(Reading text)

16940-23 Reeson v Sunday Mirror

Decision: No breach - after investigation

Summary of Complaint

1. Paul Reeson complained to the Independent Press Standards Organisation that the Sunday Mirror breached Clause 1 (Accuracy) and Clause 2 (Privacy) of the Editors’ Code of Practice in an article headlined “New Tory boss faces fresh questions 'over link to supremacists'”, published on 12 February 2023.

2. The article reported on a politician who, according to the article, had faced “mounting questions over his links to alleged Nazi-supporting members of a scooter club”. The article said that the complainant, who had been “seen with a trophy and shaking hands with [the politician], published a social media post telling British Muslims: ‘This is England, my England. If you don’t like me, or my fellow English men and women, leave our shores... or feel the wrath of the steel in my hand.’ The article included the image of the complainant with the politician. This image also showed another individual in the background of the photograph, who the article reported had previously been seen wearing a “neo-Nazi band T shirt”.

(End Reading text)

Copy out everything in the press complaint ruling from "1. Paul Reeson" down to "12 February 2023.".

(Dataset records)

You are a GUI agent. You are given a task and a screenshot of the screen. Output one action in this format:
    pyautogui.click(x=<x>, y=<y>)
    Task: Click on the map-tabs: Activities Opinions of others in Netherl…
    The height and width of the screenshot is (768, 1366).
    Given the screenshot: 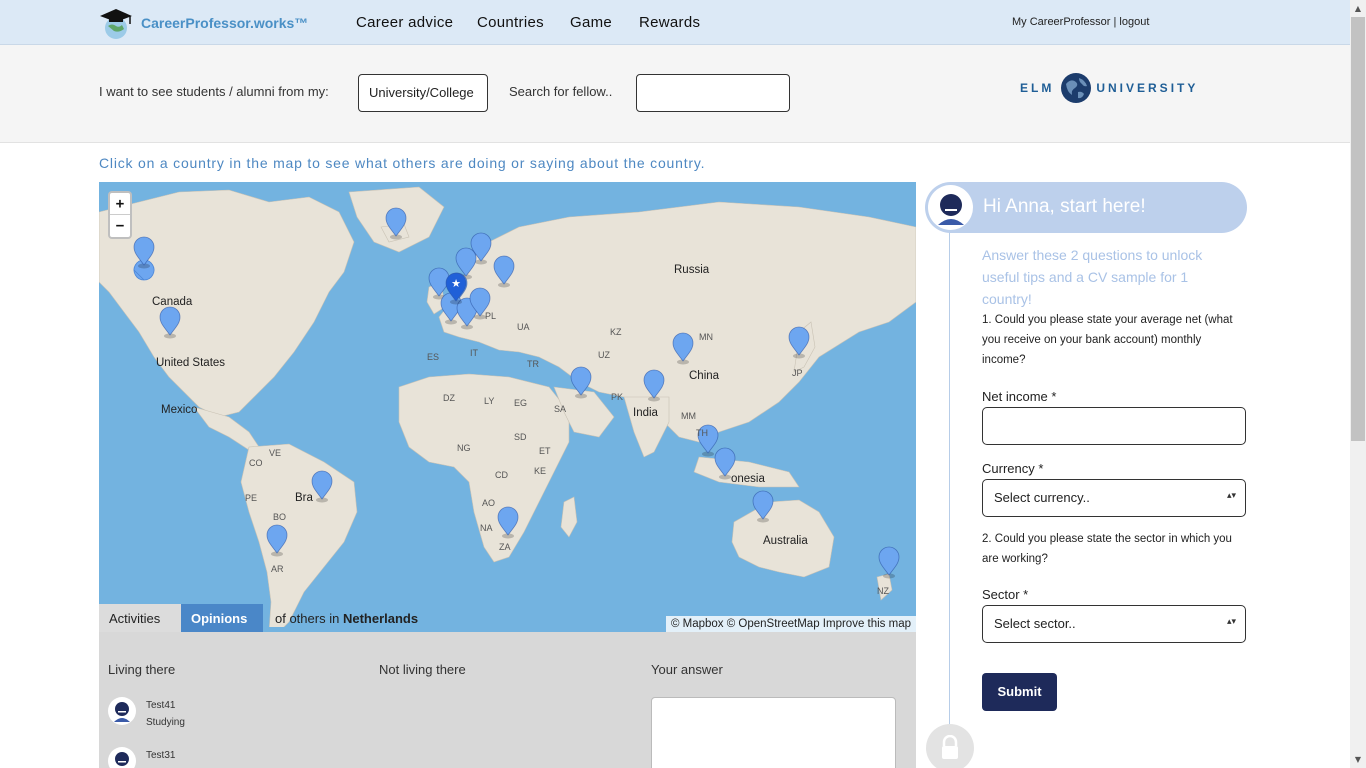 What is the action you would take?
    pyautogui.click(x=258, y=618)
    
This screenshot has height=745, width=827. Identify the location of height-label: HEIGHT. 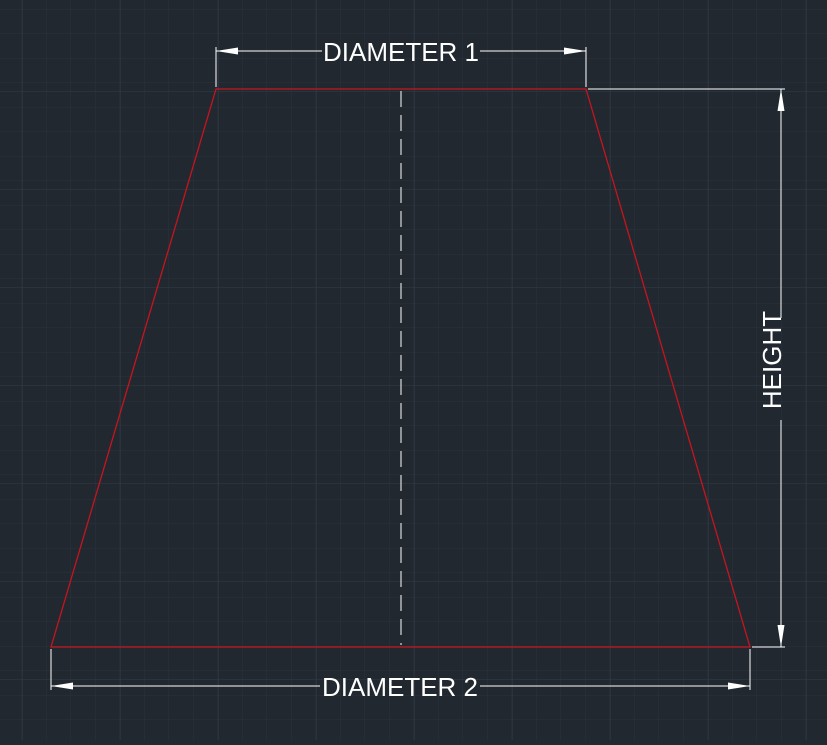
(772, 360).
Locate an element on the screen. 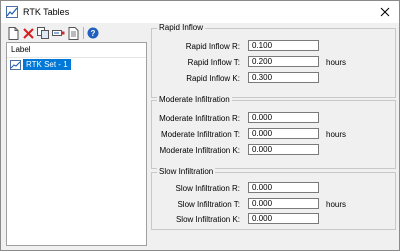 The width and height of the screenshot is (400, 251). toolbar: ? is located at coordinates (54, 33).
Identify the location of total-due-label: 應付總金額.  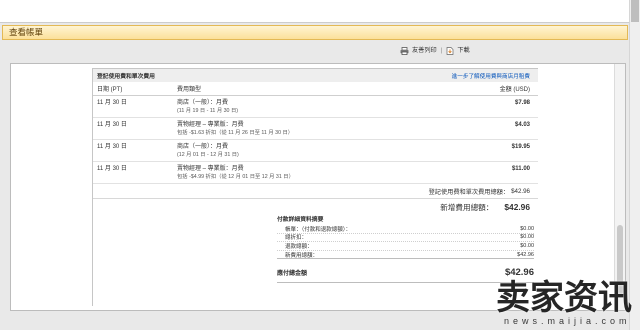
(292, 274).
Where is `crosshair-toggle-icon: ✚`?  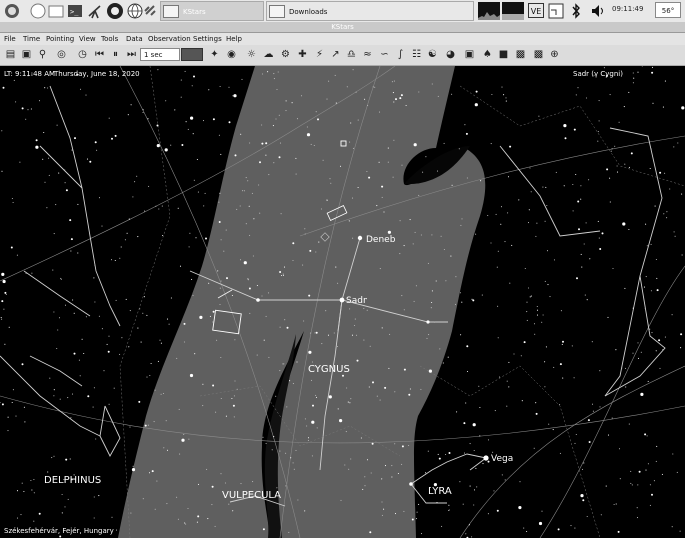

(End Dataset records)

## Response
1. Paul Reeson complained to the Independent Press Standards Organisation that the Sunday Mirror breached Clause 1 (Accuracy) and Clause 2 (Privacy) of the Editors’ Code of Practice in an article headlined “New Tory boss faces fresh questions 'over link to supremacists'”, published on 12 February 2023.